Xénophobie en Afrique du Sud : le boxeur congolais Roméo Katompa brûlé vif dans sa maison à Johannesburg

Roméo Katompa tué en Afrique du Sud

Ancien partenaire d’entraînement de Junior Makabu, Roméo Katompa, surnommé « Bololo », a trouvé la mort dans des circonstances particulièrement tragiques à Johannesburg. Ce drame, qui s’inscrit selon les premières informations dans un contexte de tensions xénophobes, ravive les inquiétudes sur la sécurité des ressortissants étrangers en Afrique du Sud.

La communauté congolaise établie en Afrique du Sud est en deuil après le décès tragique de Roméo Katompa, plus connu sous le surnom de « Bololo ». Le boxeur congolais aurait été brûlé vif dans la nuit du 16 au 17 juillet 2026 lors d’une attaque survenue à Johannesburg, selon les premières informations relayées par plusieurs sources.

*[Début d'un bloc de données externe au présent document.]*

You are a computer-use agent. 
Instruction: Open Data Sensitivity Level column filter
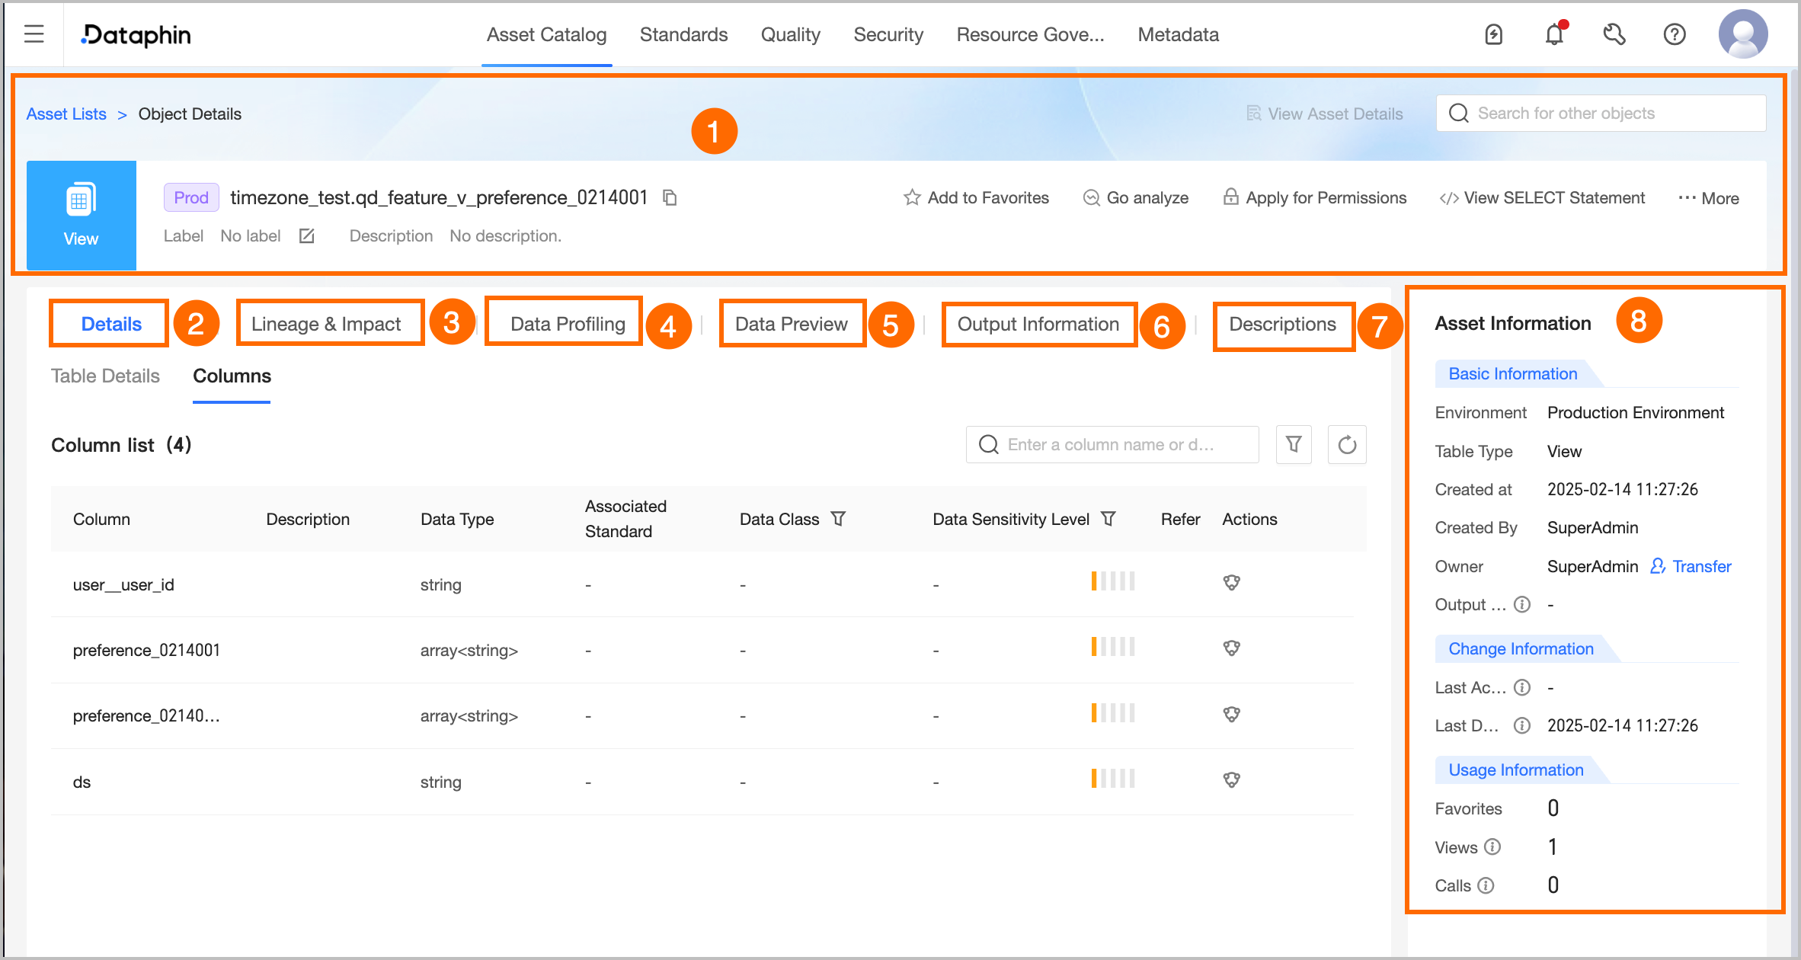[x=1108, y=519]
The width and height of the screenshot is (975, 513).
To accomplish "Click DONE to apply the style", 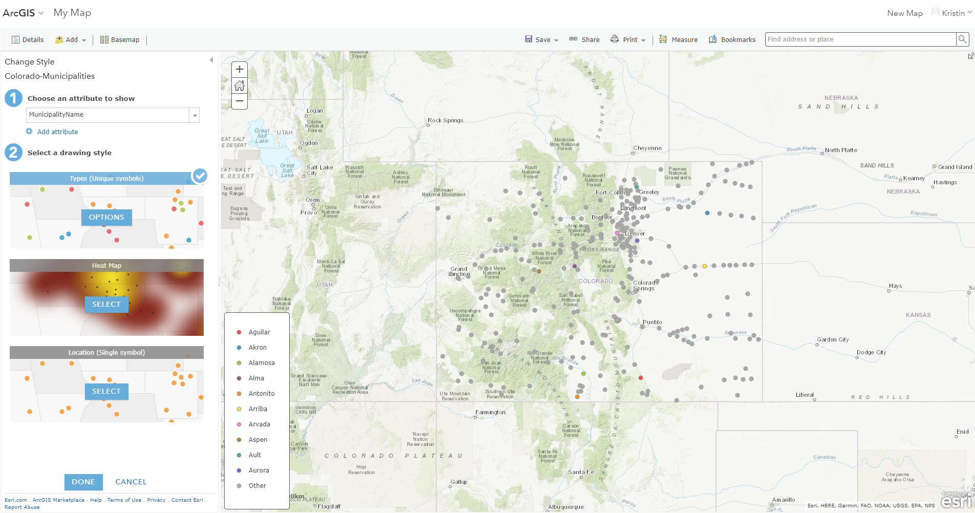I will click(83, 482).
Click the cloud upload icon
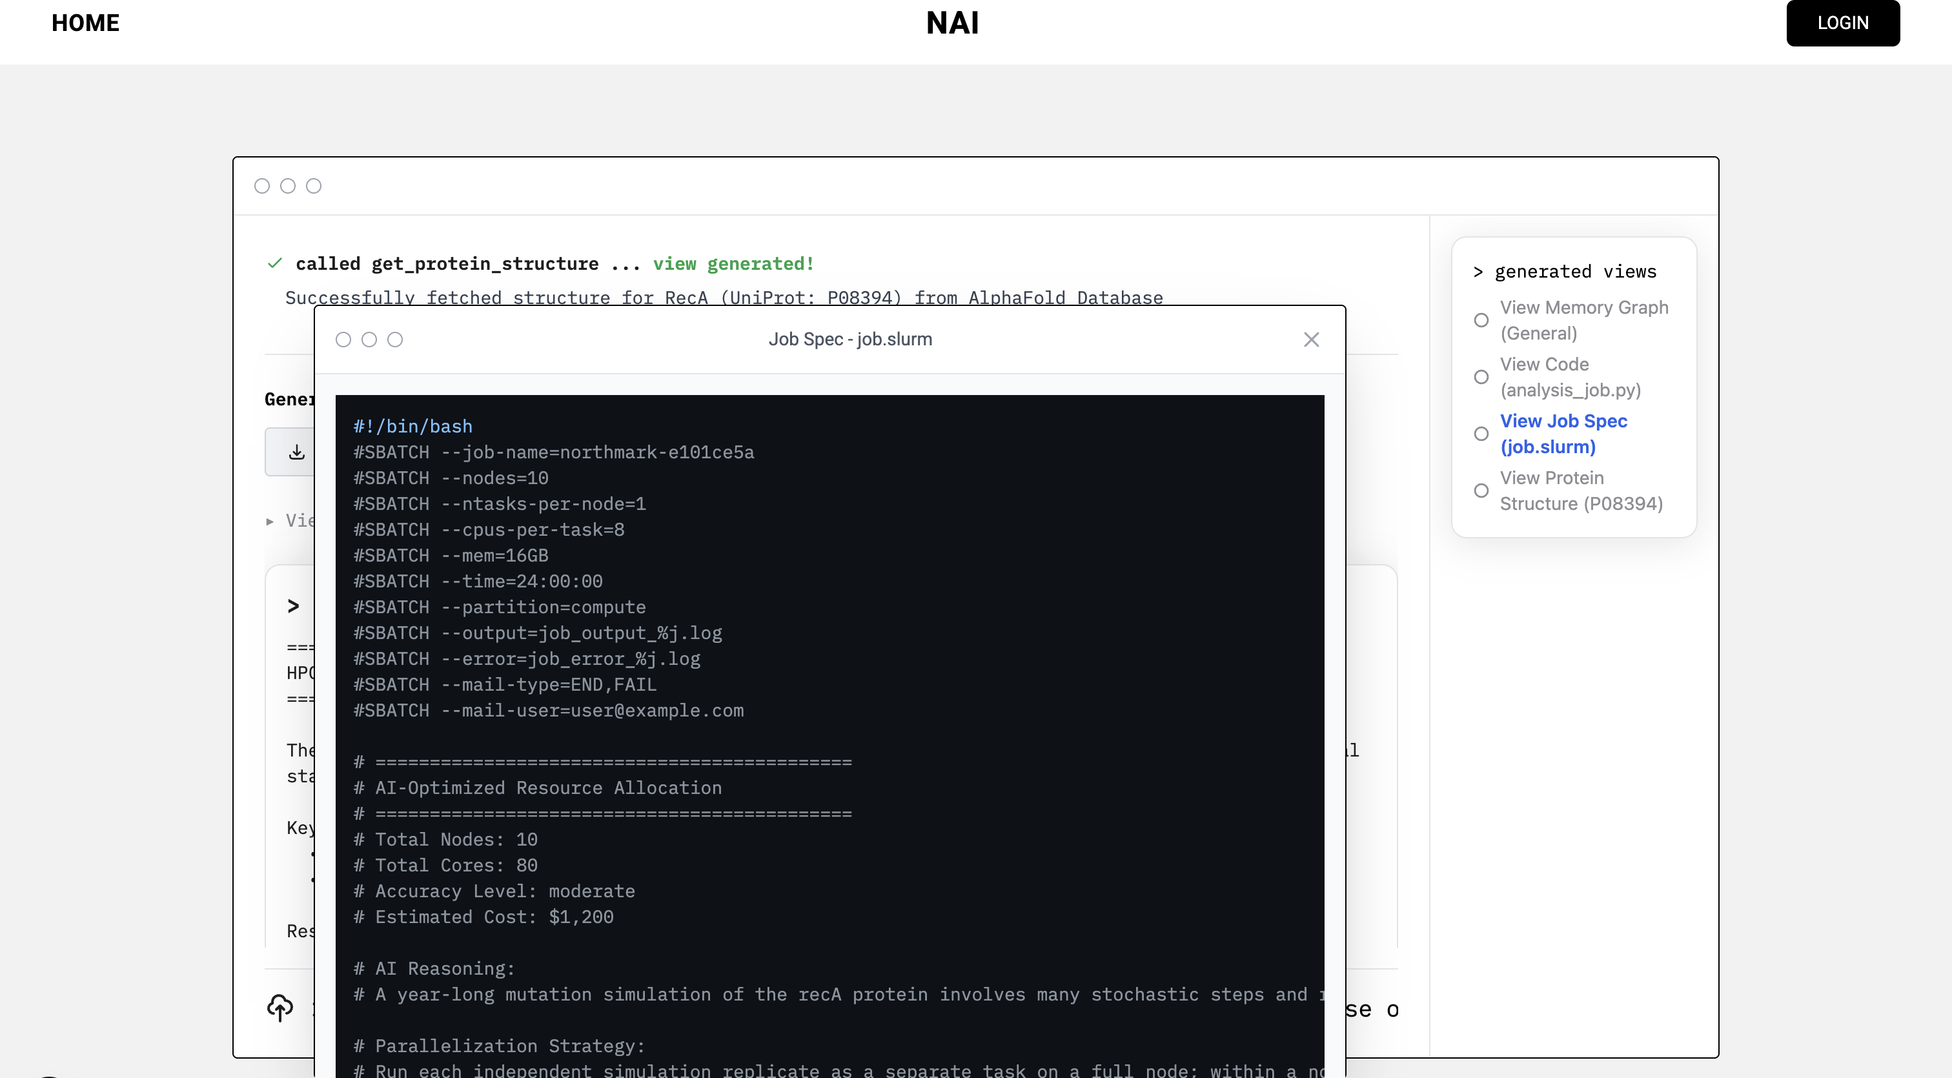This screenshot has width=1952, height=1078. [x=280, y=1008]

Figure connue de la diaspora congolaise, Roméo Katompa avait notamment partagé les séances d’entraînement de Junior Makabu, ancien champion du monde WBC des lourds-légers. Installé en Afrique du Sud depuis plusieurs années, il y avait fondé une famille avec son épouse sud-africaine et était père d’un enfant. Sa disparition brutale suscite une profonde émotion parmi ses proches, les sportifs et les membres de la communauté congolaise.

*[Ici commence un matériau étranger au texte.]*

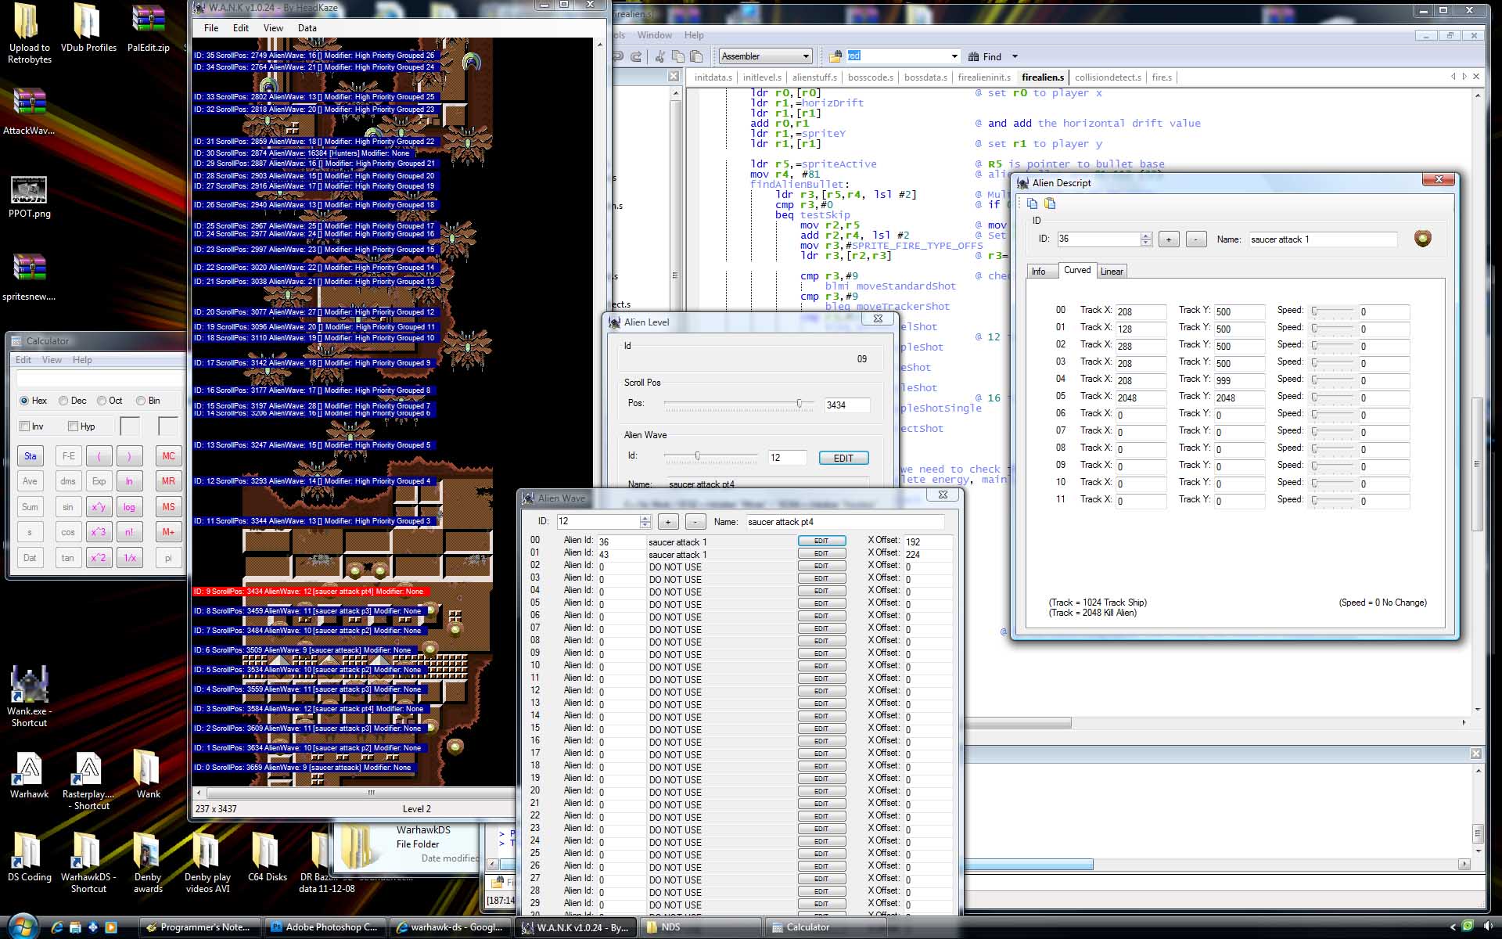Click the Track X field for row 00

Les circonstances exactes de cette attaque restent encore à établir. Toutefois, les premiers éléments évoquent un climat marqué par des violences à caractère xénophobe. En Afrique du Sud, des tensions récurrentes opposent une partie de la population aux immigrés, accusés par certains de prendre des emplois dans un contexte de chômage élevé. Ces dernières années, plusieurs vagues de violences visant des ressortissants étrangers ont été enregistrées dans différentes régions du pays.

Ce nouvel épisode relance le débat sur la sécurité des communautés étrangères vivant en Afrique du Sud. Les organisations de défense des droits humains exhortent régulièrement les autorités à renforcer les dispositifs de protection afin de prévenir de nouvelles attaques et de garantir la sécurité de tous les résidents, quelle que soit leur nationalité.

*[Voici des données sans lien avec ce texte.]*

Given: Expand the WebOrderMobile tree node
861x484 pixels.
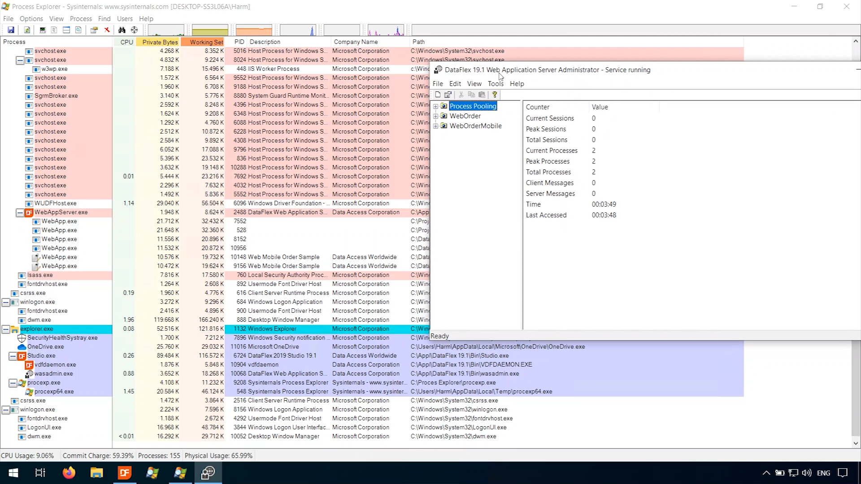Looking at the screenshot, I should coord(435,126).
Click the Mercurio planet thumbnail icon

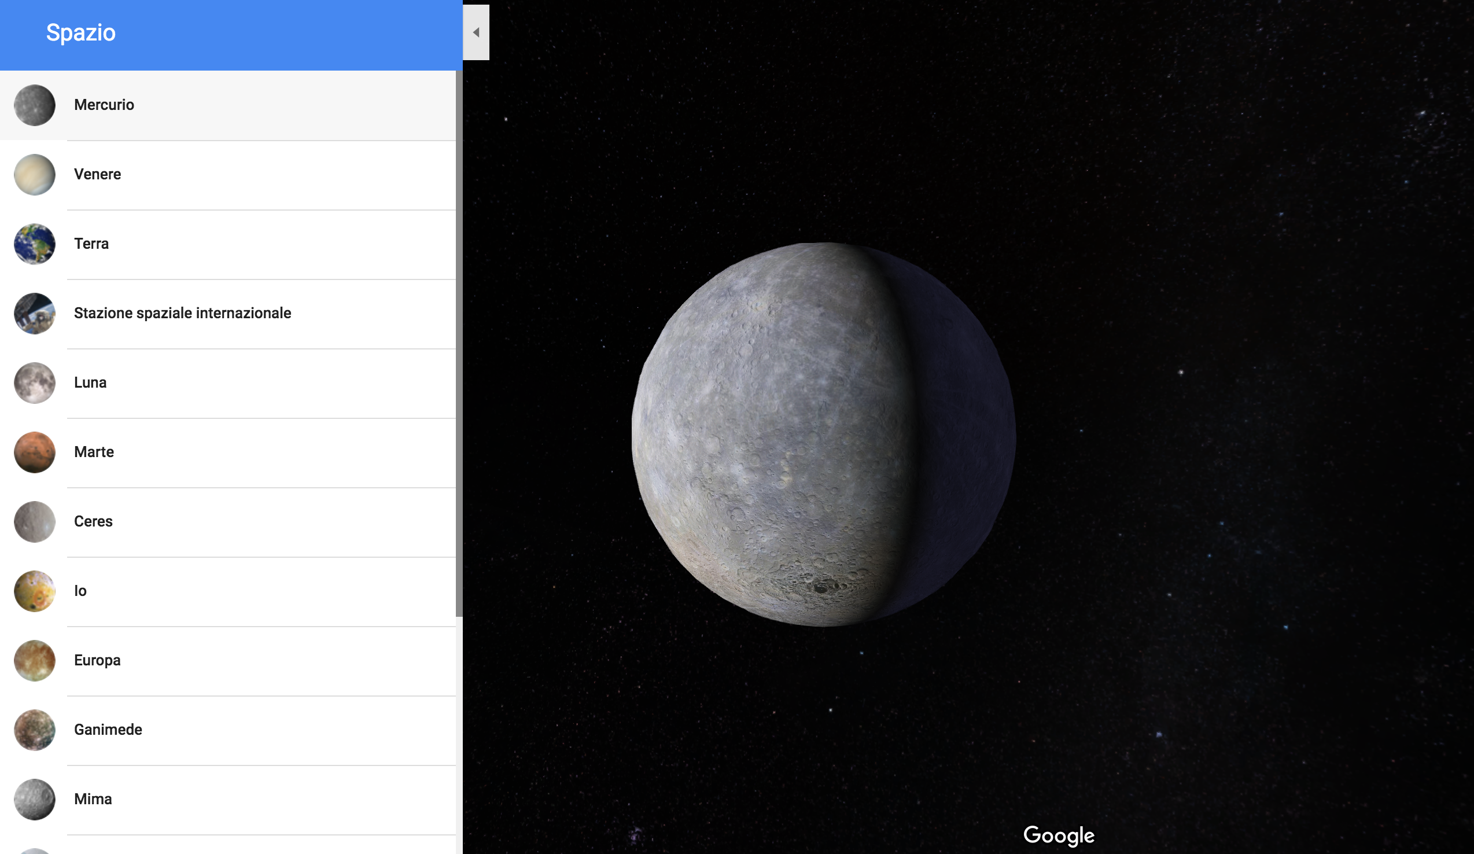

La question avait d’ailleurs été abordée lors de la récente visite officielle du président sud-africain Cyril Ramaphosa à Kinshasa. Reçu par son homologue congolais, Félix Tshisekedi, le chef de l’État sud-africain avait entendu les préoccupations de la République démocratique du Congo concernant la protection de ses ressortissants établis sur le territoire sud-africain.

Au lendemain de la mort de Roméo Katompa, de nombreuses voix s’élèvent au sein de la diaspora congolaise pour réclamer une enquête approfondie. Les proches de la victime ainsi que plusieurs représentants de la communauté demandent que les circonstances exactes de ce drame soient élucidées et que les responsables soient identifiés, poursuivis et condamnés conformément à la loi.